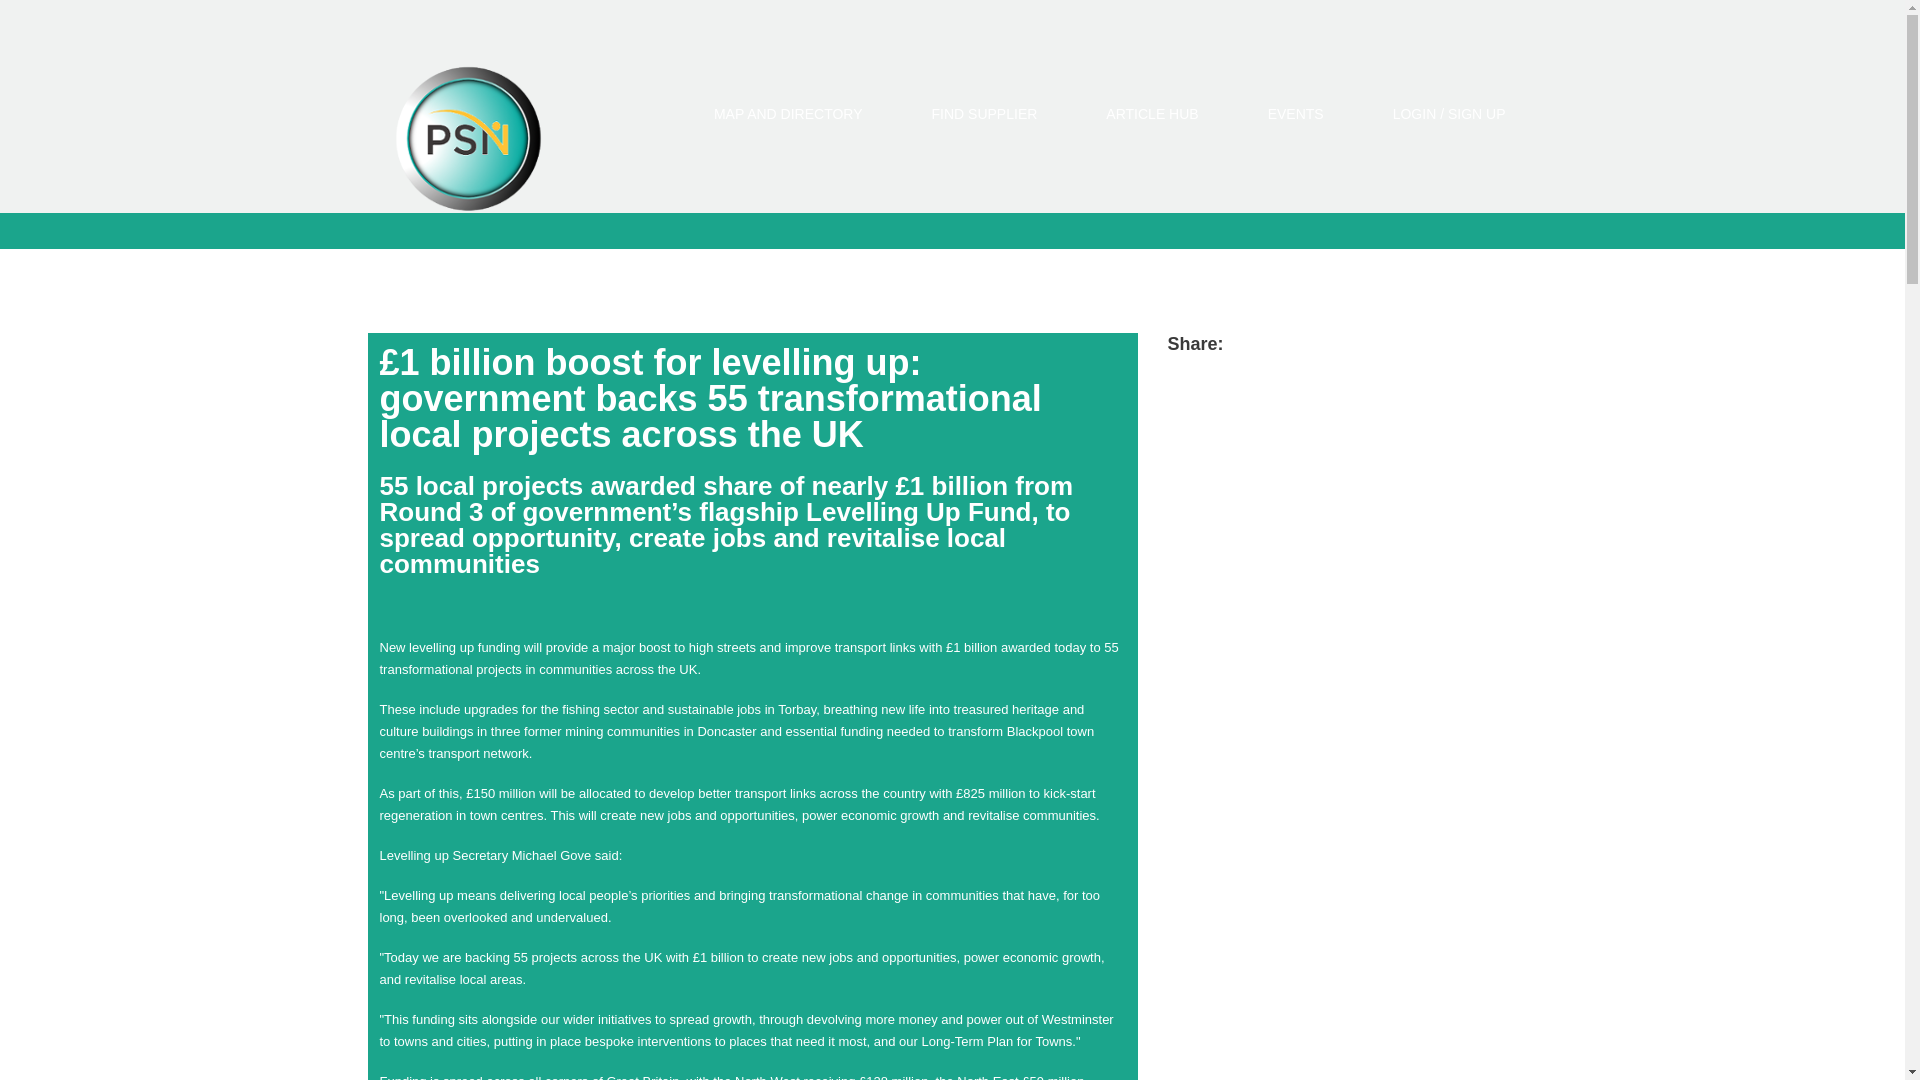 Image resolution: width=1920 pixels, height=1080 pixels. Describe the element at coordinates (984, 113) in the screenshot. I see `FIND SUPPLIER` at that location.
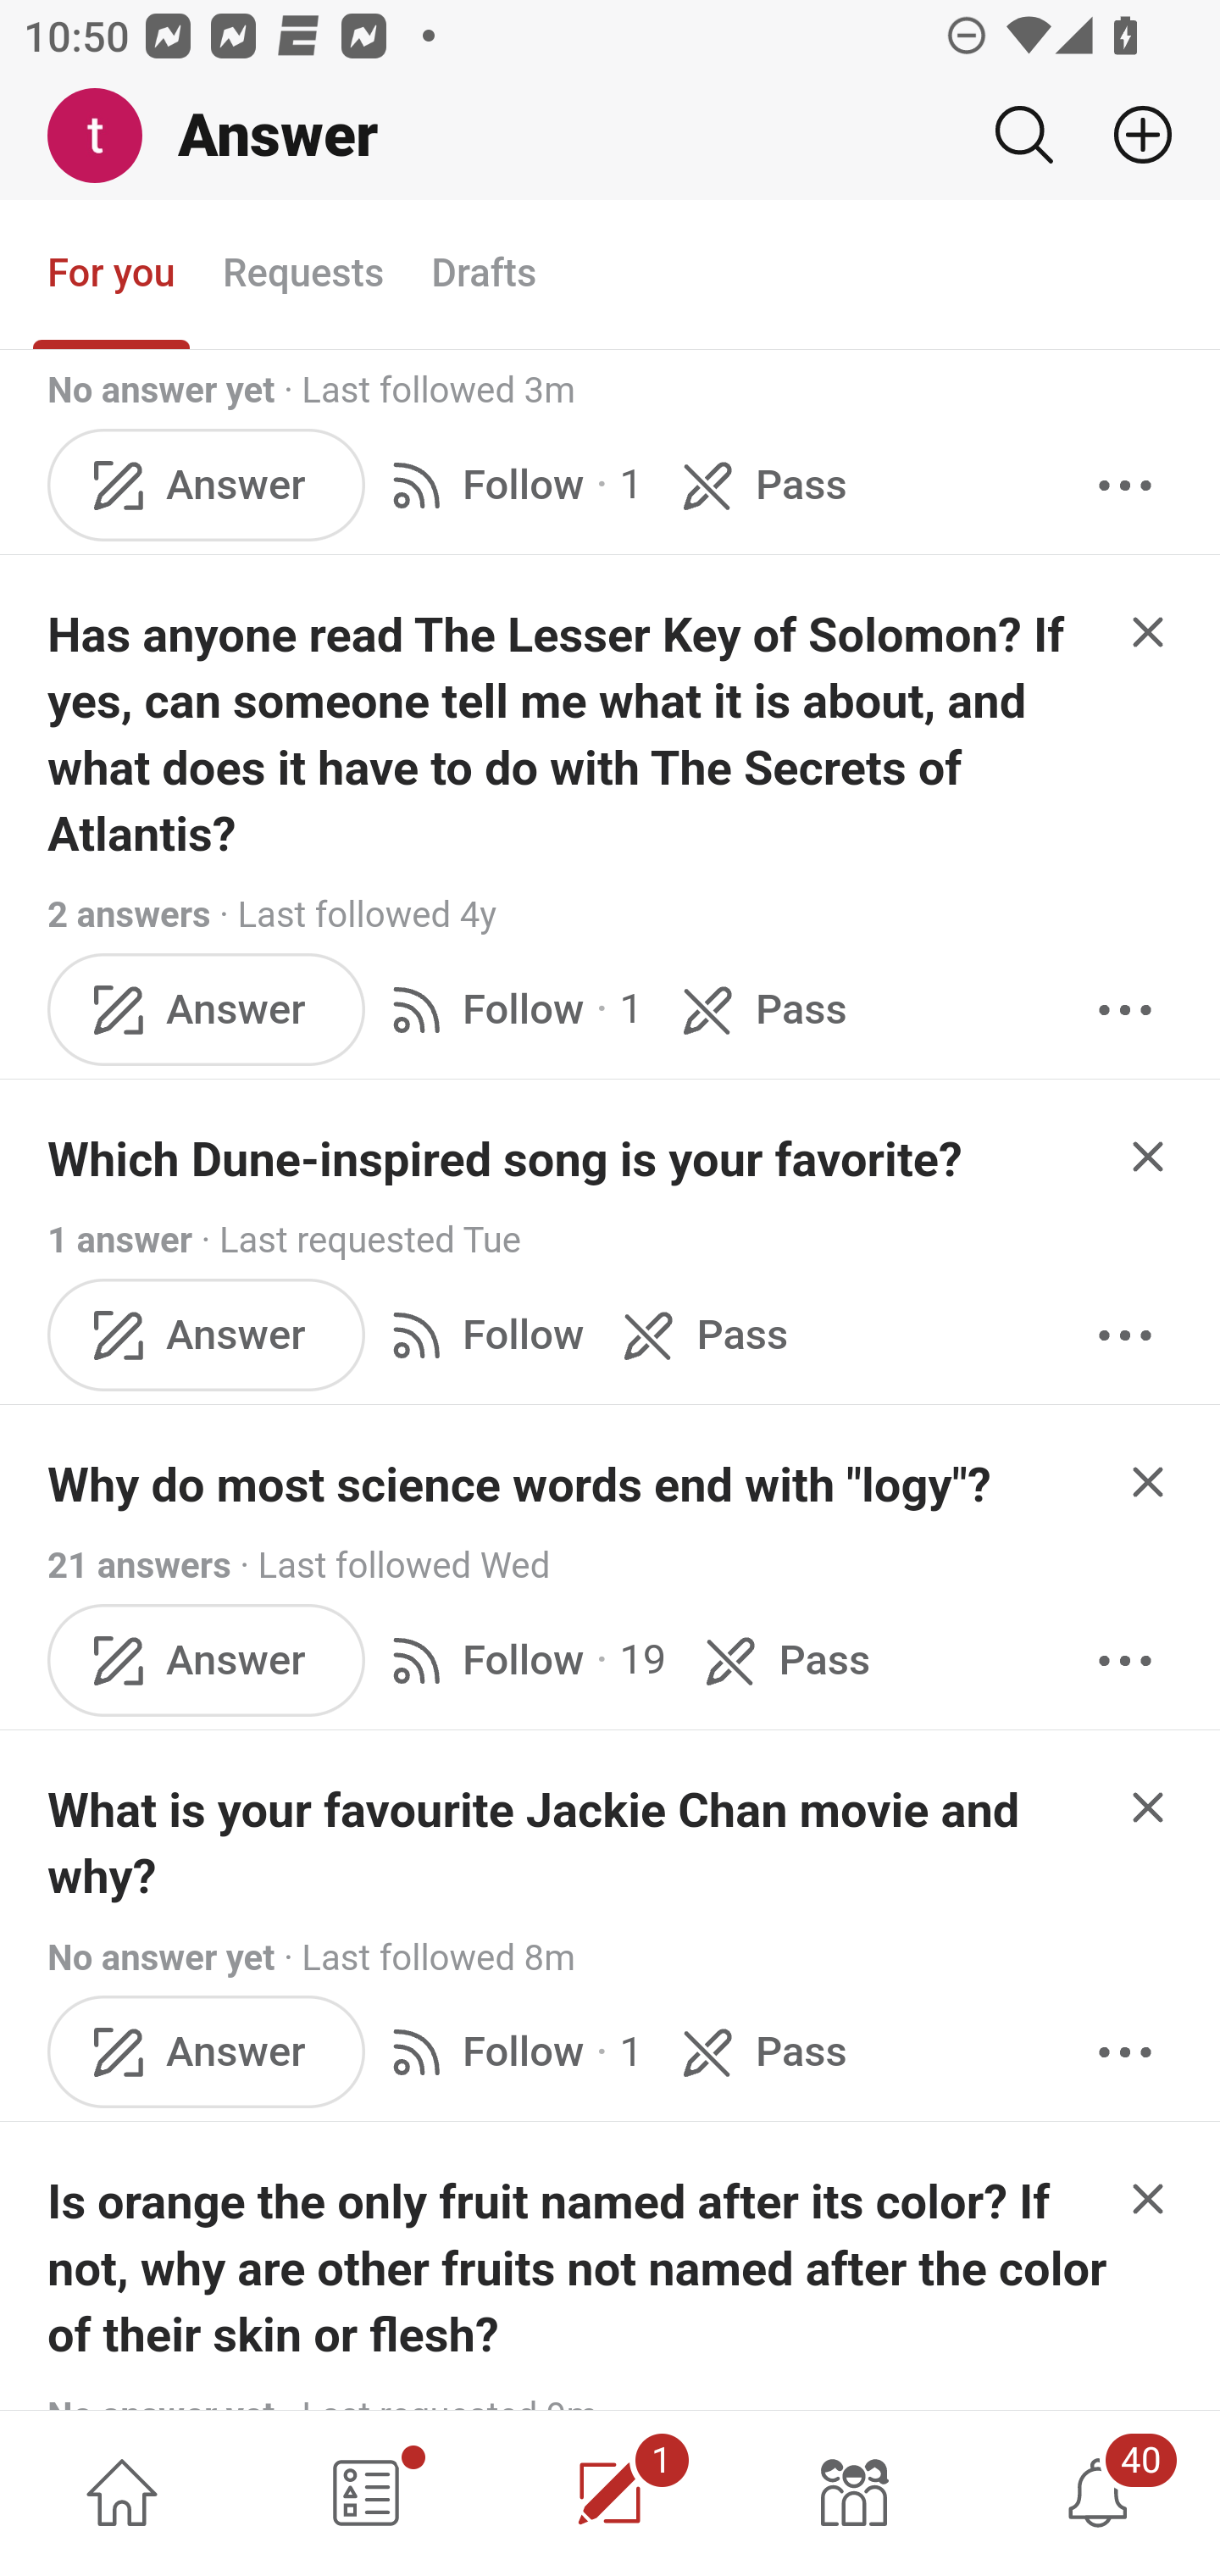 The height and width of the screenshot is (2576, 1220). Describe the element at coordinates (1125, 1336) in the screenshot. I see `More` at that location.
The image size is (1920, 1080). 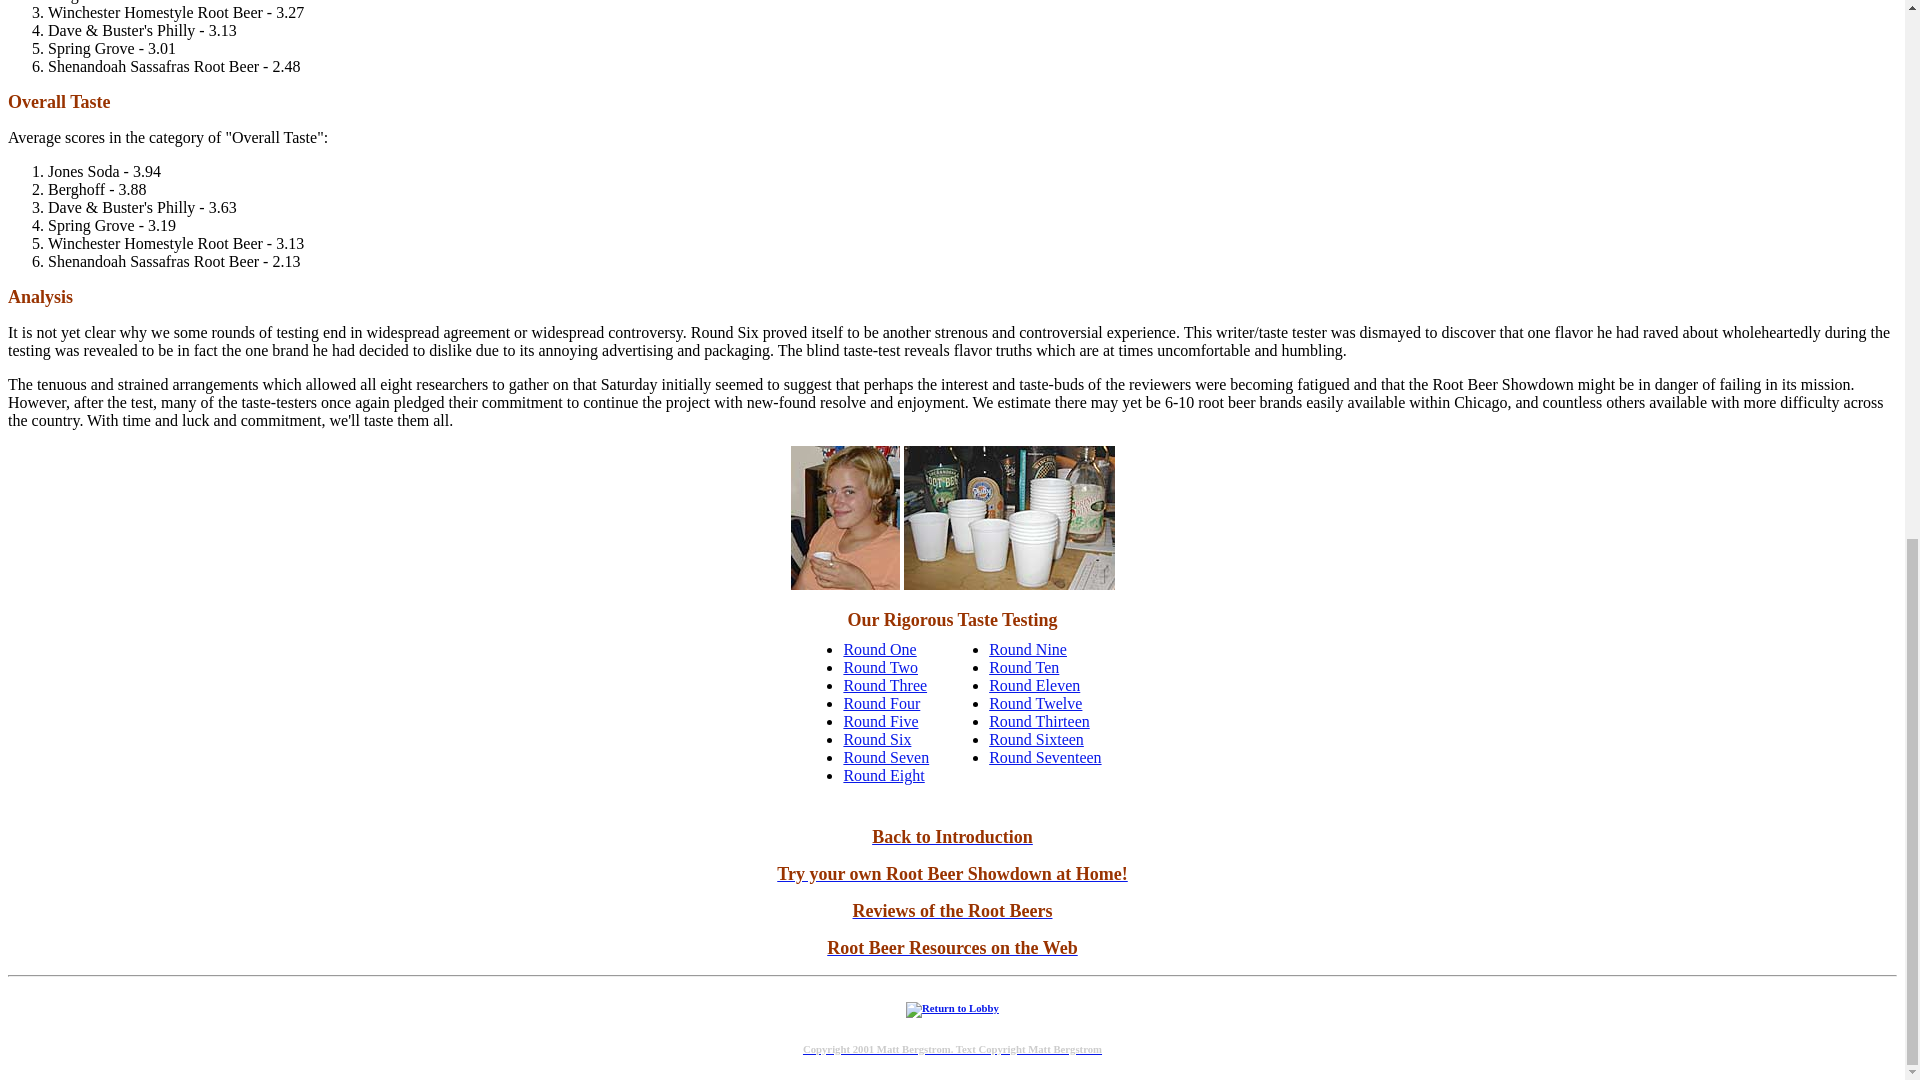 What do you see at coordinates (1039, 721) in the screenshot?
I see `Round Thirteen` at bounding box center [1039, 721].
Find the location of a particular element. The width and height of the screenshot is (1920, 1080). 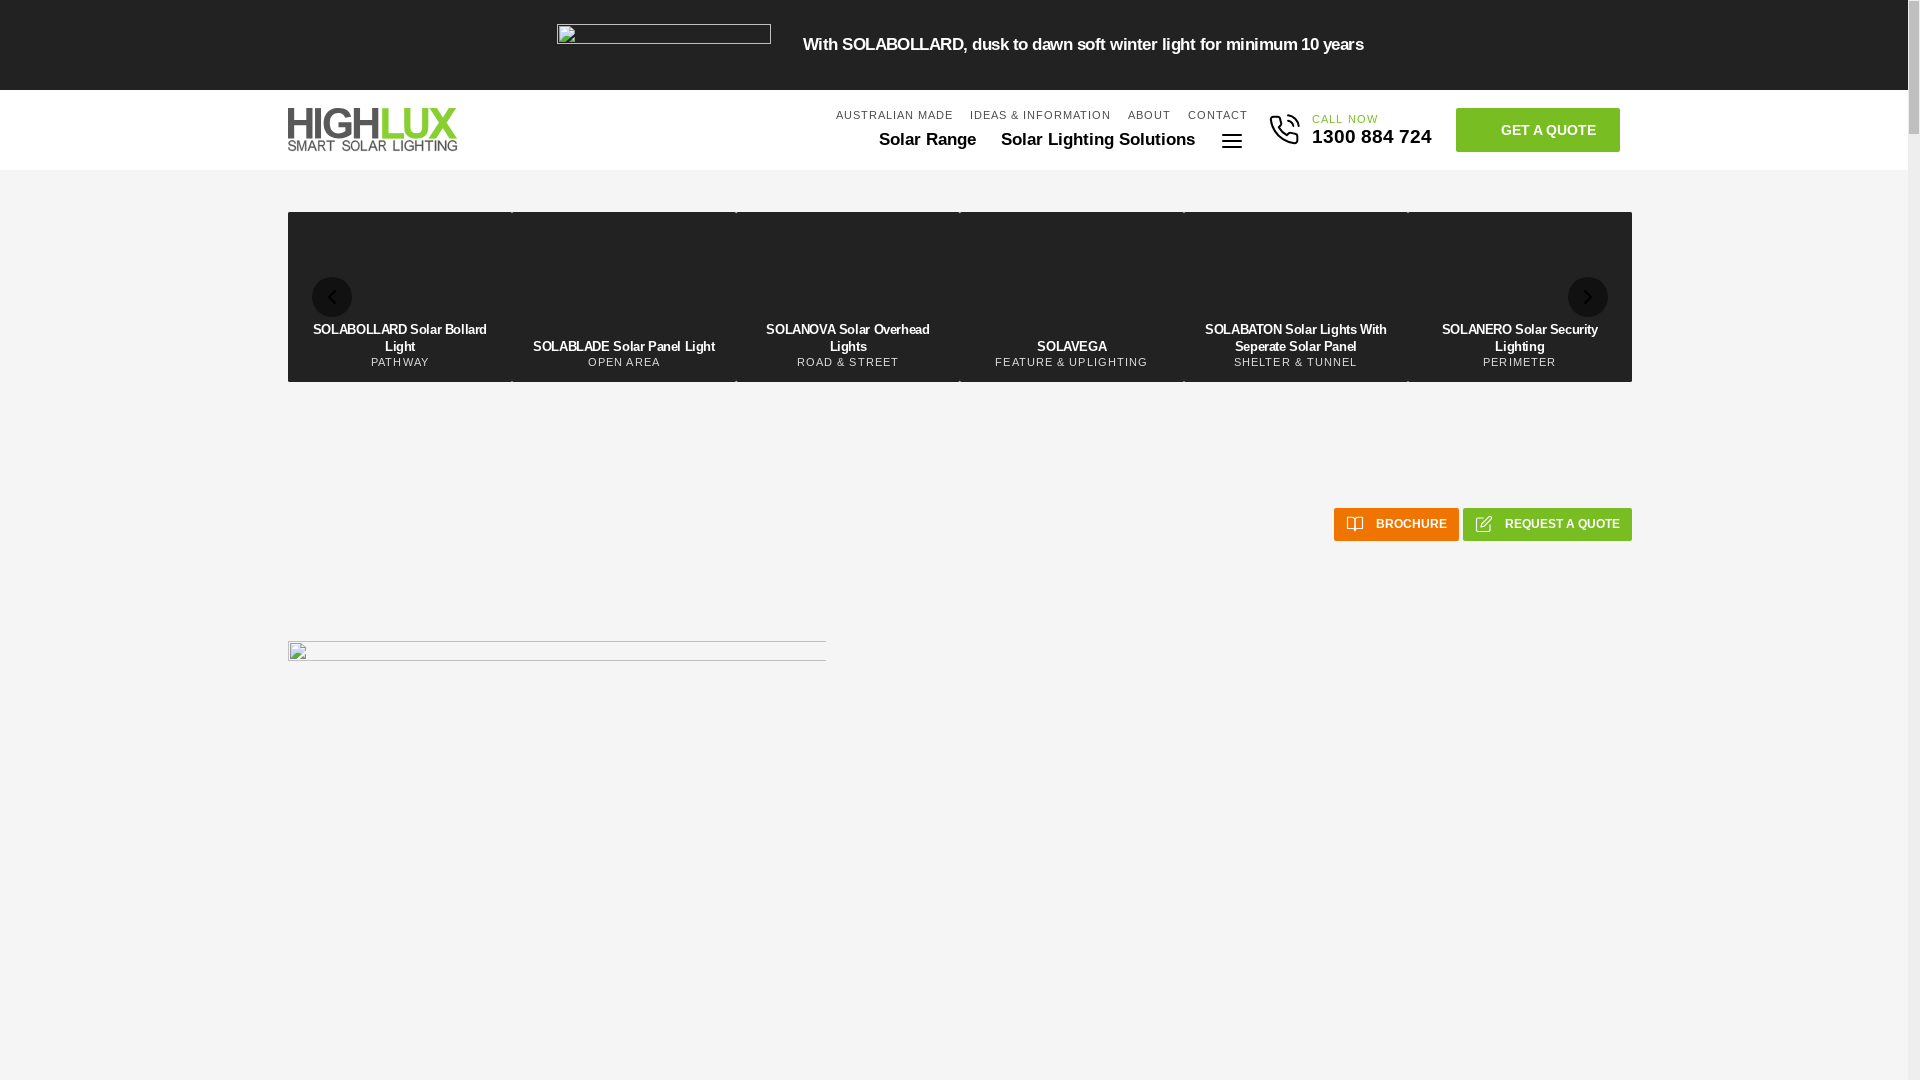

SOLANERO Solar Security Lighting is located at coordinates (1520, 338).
────────────────────────────────────────
Goal -> Starting with the line with "Find the location" and going on through the end of the material, write those lines out again, switching "particular" to "specific" and keeping everything else the same. Leave the pictures out.

Answer to the exercise ->
Find the location of a specific element. The width and height of the screenshot is (1920, 1080). 

SOLANERO Solar Security Lighting is located at coordinates (1520, 338).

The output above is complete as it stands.